Big IT Companies Seek to Deny Indian Firms Many H-1B Visas

By David North on April 30, 2013

It's fun watching those exploitative H-1B employers fight …

Not the government;

Not the workers; but

Each other!

Normally, big business interests using foreign worker programs to lower wages and displace resident workers do so in harmony with each other; they unite to keep the workers in check and to fend off government regulations. And when they are all using the same program, they tend to move in lock-step with each other.

But that rule, as the Wall Street Journal has reported, was broken recently, with one group of H-1B users beating up on another group — and really cleaning their clocks, as the text of the Gang of Eight's massive immigration bill has shown.

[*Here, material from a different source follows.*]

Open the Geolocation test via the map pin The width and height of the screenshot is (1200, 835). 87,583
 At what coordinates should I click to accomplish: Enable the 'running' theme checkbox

The combatants are the big IT firms Microsoft, Intel, Google, etc. (called product firms in the trade because they actually produce things both visible and useful) on one side and placement firms (a.k.a. Indian outsourcing firms) who quietly provide rented IT staff and other services to major corporations on the other.

Both sides are enthusiastic proponents of the H-1B program, bring in large numbers of young, docile, alien college graduates and some advanced degree holders to write software and do similar tasks. Both realize that any union activity is highly unlikely, when each of the programmers is hoping that the company will sponsor them for a green card.

According to the Journal, the Indian companies, like Infosys and Tata, routinely staff their operations "with Indian expatriates who earn significantly less than their American counterparts".

It is heart-warming to see Rupert Murdoch's flagship newspaper write such things.

Quite recently, and behind closed doors, the big IT firms apparently decided that given the finite supply of H-1B visas and the fact that the Indian firms hired large numbers of them, it would be a good idea to use the big immigration bill (S.744) as a vehicle to cut "back sharply on the number of foreign workers these outsourcing companies can send to their U.S. offices", to quote the WSJ.

There are numerous, serious blows to the Indian companies in the bill; these firms, unlike the big IT companies, have apparently either not lobbied the Gang of Eight or did so unsuccessfully.

The biggest blow of all to the outsourcing firms is this provision in Section 4211 of the bill:


(d) Outplacement- Section 212(n)(1)(F) (8 U.S.C. 1182(n)(1)(F)) is amended to read as follows:

"(F)(I) An H-1B-dependent employer may not place, outsource, lease, or otherwise contract for the services or placement of an H-1B nonimmigrant employee.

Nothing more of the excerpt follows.